—¡Nooooo! —gritó Atenea, dando un salto prodigioso con la lanza sobre su cabeza, buscando el cuello de Tifón.
Entonces comprendió que había cometido un error, que su salto había sido demasiado largo y que ya no podía cambiar su trayectoria. La bestia volvió su rostro hacia ella y de su boca monstruosa brotó un chorro de fuego amarillo. El último sonido que escuchó Atenea fue su propio grito de dolor.
Por fin tenía en su poder los cinco anillos de Urano. Zeus habría caído en la cuenta de dónde se encontraban los dos últimos si Hermes no hubiera aparecido de forma inesperada en el Polo, bajo el eje del firmamento. Por supuesto, ahora todo encajaba. Hablando del ceñidor, Tetis le había dicho:
Afrodita lo considera su mayor don, porque asegura que lo heredó de su padre
. Zeus se había dejado ofuscar por culpa de las palabras.
Anillo
siempre le había sugerido una alhaja pequeña, apta para encajar en un dedo. Pero ni el de Prometeo, ni los de Atlas, ni las dos bandas que ceñían los pechos de Afrodita tenían un tamaño propio, sino que crecían o disminuían de diámetro según las necesidades de su propietario.

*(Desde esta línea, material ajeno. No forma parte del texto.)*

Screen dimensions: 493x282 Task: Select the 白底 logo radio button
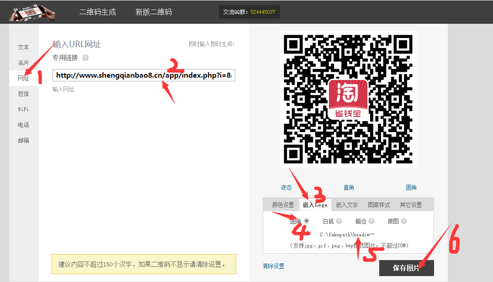(339, 221)
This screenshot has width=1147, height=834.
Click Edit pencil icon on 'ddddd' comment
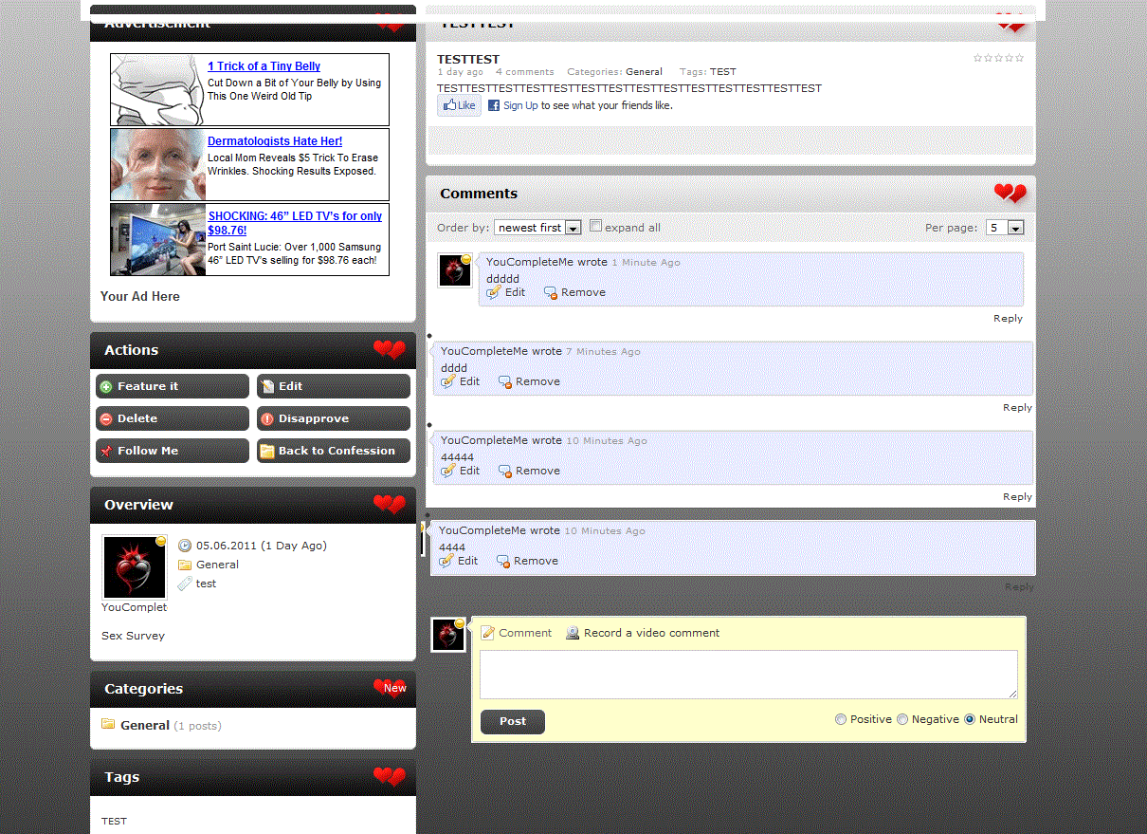click(x=493, y=292)
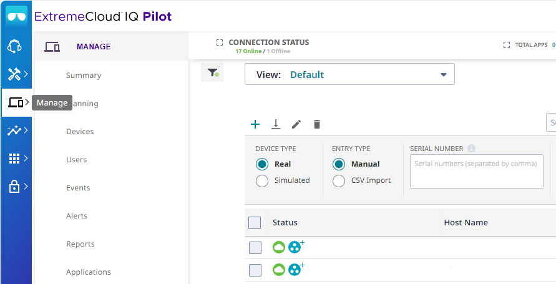556x284 pixels.
Task: Open the View Default dropdown
Action: click(x=349, y=74)
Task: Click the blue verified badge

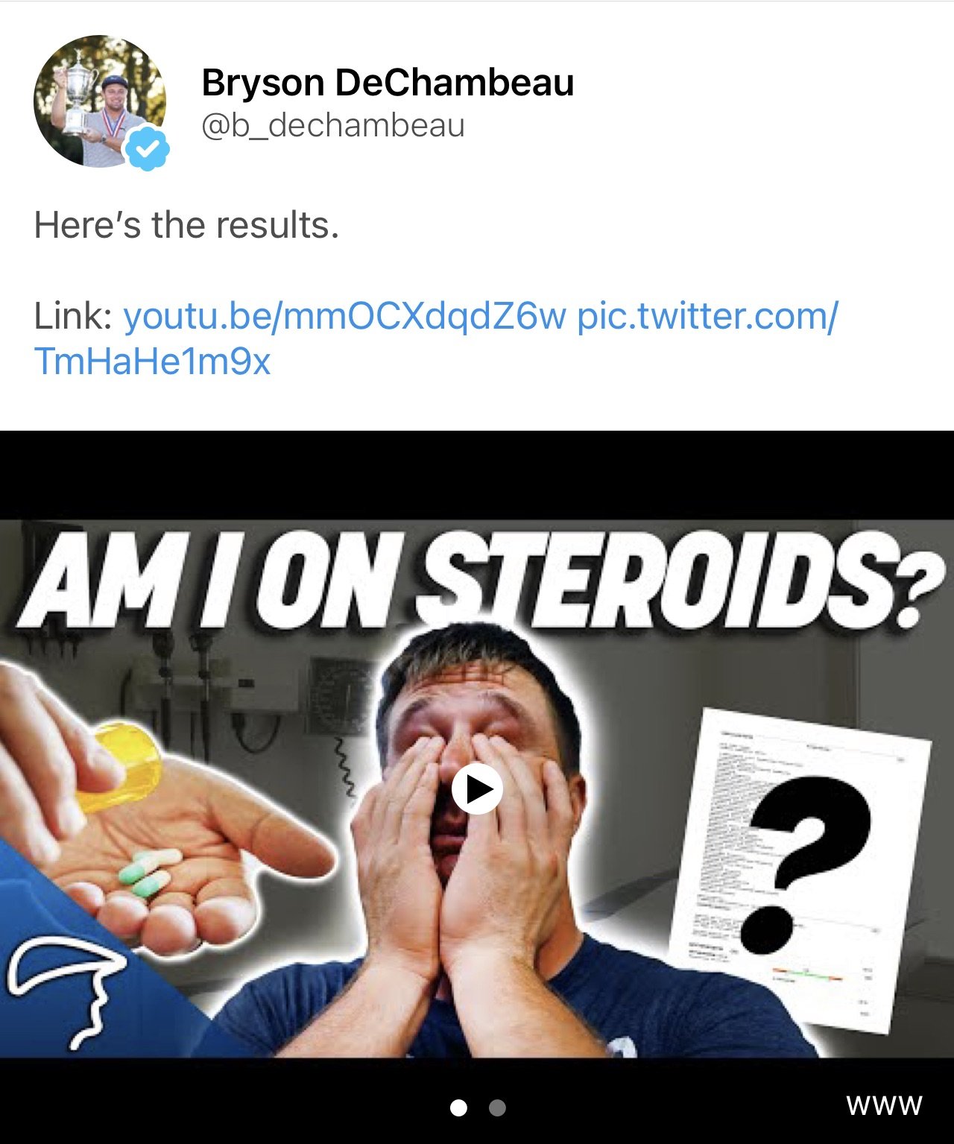Action: tap(148, 149)
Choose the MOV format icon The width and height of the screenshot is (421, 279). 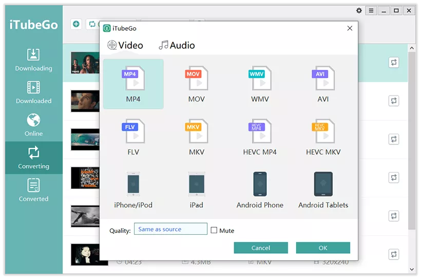[196, 80]
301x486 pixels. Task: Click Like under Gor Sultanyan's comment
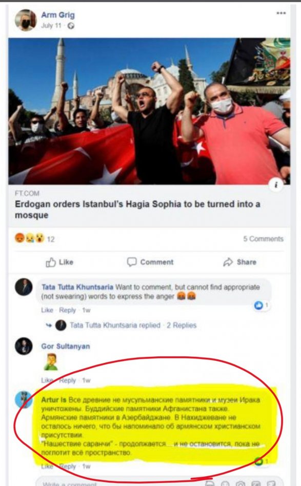coord(47,380)
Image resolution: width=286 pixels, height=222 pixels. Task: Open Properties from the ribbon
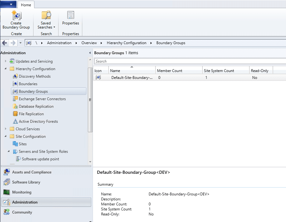tap(70, 19)

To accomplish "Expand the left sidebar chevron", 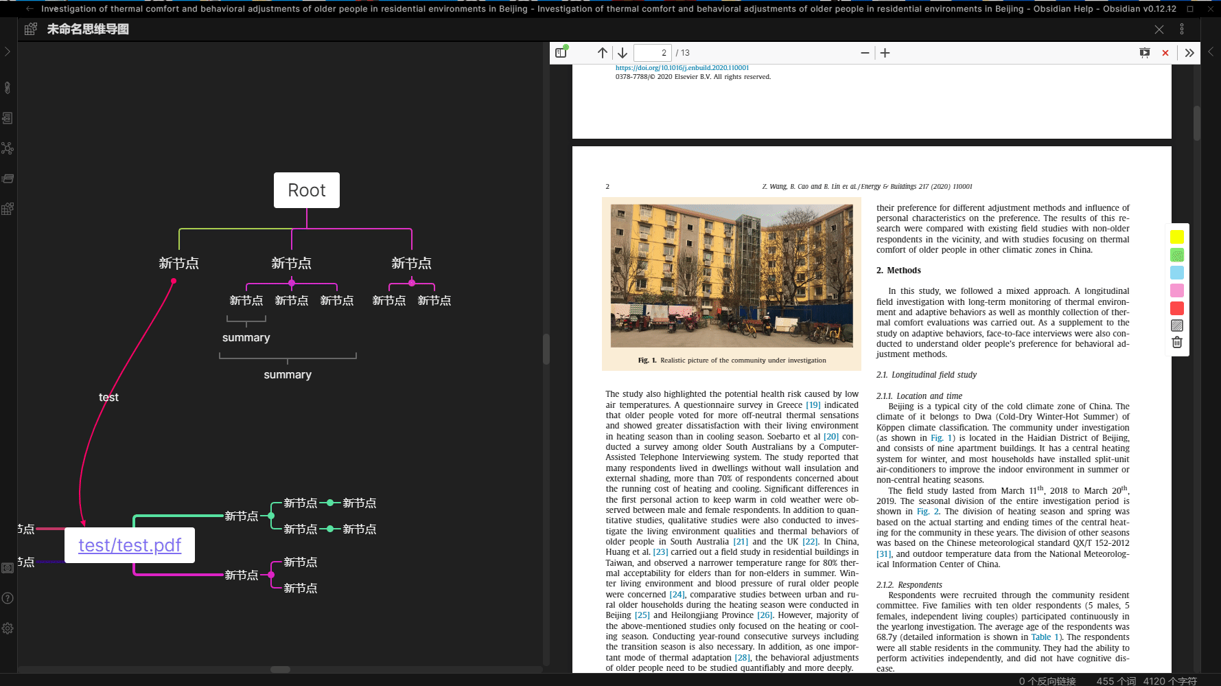I will coord(8,52).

Allí estaban, pues, los dos anillos que le faltaban. El de oro tenía grabadas tres cruces gamadas que representaban el sol, mientras que en el anillo de plata, como no podía ser de otra forma, se veían tres lunas crecientes.

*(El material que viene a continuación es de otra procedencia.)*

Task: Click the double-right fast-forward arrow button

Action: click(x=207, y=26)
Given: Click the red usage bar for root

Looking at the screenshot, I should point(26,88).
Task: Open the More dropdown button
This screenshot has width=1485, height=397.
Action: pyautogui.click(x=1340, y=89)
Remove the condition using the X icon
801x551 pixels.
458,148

Recordando algo que había hecho la noche en que Tetis se presentó con el ceñidor de Afrodita, Zeus deslizó el índice de la mano derecha por el borde de la banda dorada. Ésta se dilató y se puso rígida, formando una circunferencia perfecta de casi tres codos de diámetro. Después repitió la misma operación con cada uno de los anillos, y todos reaccionaron de la misma forma.
Provisto con cinco aros metálicos del mismo tamaño, Zeus salió a la terraza de la Atalaya. Casi había olvidado la guerra que se libraba a sus pies, pero ahora descubrió que en el Buleuterión sus hijos, incluyendo a Alcides, luchaban contra Tifón y los gigantes. Sin embargo, lo que más le preocupaba venía por el cielo y ya sobrevolaba la llanura de Tesalia. Una bandada de puntos negros, que en la distancia podrían haber parecido pájaros. Un centenar de dragones...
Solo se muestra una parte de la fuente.